Industry 4.0: a close challenge for SMEs

Spanish SMEs, especially in the industrial sector, have low penetration of digitization and need to invest in technology and change their culture to maintain their competitiveness. The Plan to Promote the Digitization of SMEs 2021-2025 and the European Union funds for digital transformation seek to encourage the adoption of new technologies. SMEs often have a distant perception of Industry 4.0 and make mistakes by thinking that it only involves having a website and storing data in the cloud. To unlock the true potential of Industry 4.0, SMEs need a comprehensive mix of technologies and a holistic view, supported by technology partners and data experts.

Focused on their day to day, industrial SMEs tend to perceive the transition towards the 4.0 paradigm as far away, however it is more accessible than they suppose

Although the level of technological integration of Spanish companies is close to the European average according to the Digital Economy and Society Index – DESI – 2020 of the European Commission), the high levels of digitization have reached very few companies. It is necessary to underline that the low penetration of digitization corresponds above all to SMEs and occurs especially in the industrial field. 

Industrial SMEs, therefore, are forced to invest in more technology, but also in changing their culture. There is an idea of urgency and need for SMEs to embark on the path towards industry 4.0 and deep digital transformation if they do not want to lose competitiveness and, above all, the new business opportunities that these processes can entail. In fact, the Plan to Promote the Digitization of SMEs 2021-2025 involves a set of public initiatives that promote the adoption of new technologies and the digitization of companies. This project is in line with the Recovery, transformation and resilience plan which provides that in the next three years, Spain will receive 140,000 million euros from the European Union while around 30% of these funds will be allocated to digital transformation.

Paradigm 4.0: bringing the distant closer

Due to the conception that many SMEs have about digitization, they tend to fall into numerous errors. One is to think that Industry 4.0 only implies having a website, social networks and storing data in the cloud. Industry 4.0 changes all the traditional aspects of the company: the production process, the products and the business models.

In the 4.0 era we are talking about technologies such as IoT, machine learning, robotics, artificial intelligence, among others, inaugurating new paradigms of flexibility, decentralization and interoperability that will allow new ways of managing production plants, making products and processes more efficient and optimized and reducing costs.

However, many industrial SMEs continue to have a distant perception of this new stage. In this sense, the errors that arise is that many of them assume that phase 4.0 is typical of larger or larger companies; Others see it as a bet based more on faith than on investment returns, which are not clear. In other cases, the lack of qualifications or adequate partners to travel this path paralyzes them.

It is important to make it clear that it is not easy to make tangible or anticipate the value that digitization and Industry 4.0 can bring. Gradually, with the incorporation of different uses of the information, it is possible to begin to notice the added value. Now, it is also true that many times this added value is associated with multiple interactions and complex processes or derives from the combination with other systems and operations.

We cannot affirm that there is a single value, but rather a series of differential and incremental contributions that derive, for example, from the availability of information in real time for faster decision-making or the efficient management of a warehouse or an improvement in operations. and workflows by virtue of robotization and the incorporation of sensors. The incorporation of this new paradigm also progressively leads to improvements in maintenance and an increase in the availability of machines thanks to predictive systems. Finally, standardization, automated data analysis and new processes and operations can see the light thanks to the incorporation of these new technologies.

But to unlock the true potential of the 4.0 world, SMEs have to be clear that a comprehensive combination of technologies is needed, since the individual development of any of them, independently and in isolation, is useless.

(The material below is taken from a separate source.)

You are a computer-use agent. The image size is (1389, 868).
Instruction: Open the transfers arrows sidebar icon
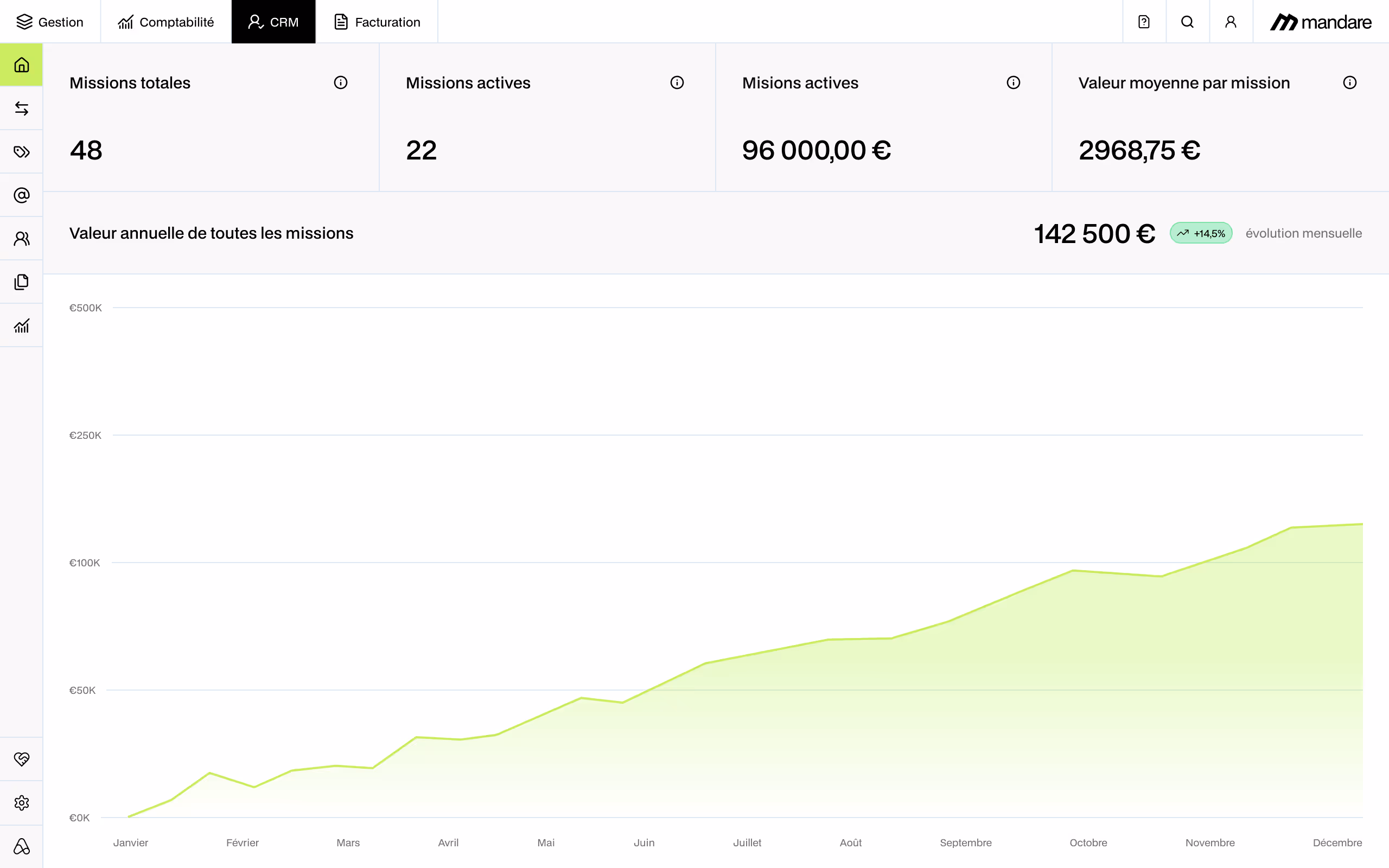click(21, 108)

It is also useless to lack a strategy. For example, it is useless to have data from a supply chain if it cannot be analyzed in a broader framework that gives meaning to the entire data management process. 

SMEs, which are often focused on day-to-day emergencies, need a holistic vision and transversal knowledge. Many times, it is the technological partners and data experts who can provide them with the necessary support to identify and prioritize projects for the implementation of these technologies and, shortly, begin to move through the 4.0 process in a friendlier way, understanding that they are up to date. within reach of your hands and you just need a boost of management and knowledge.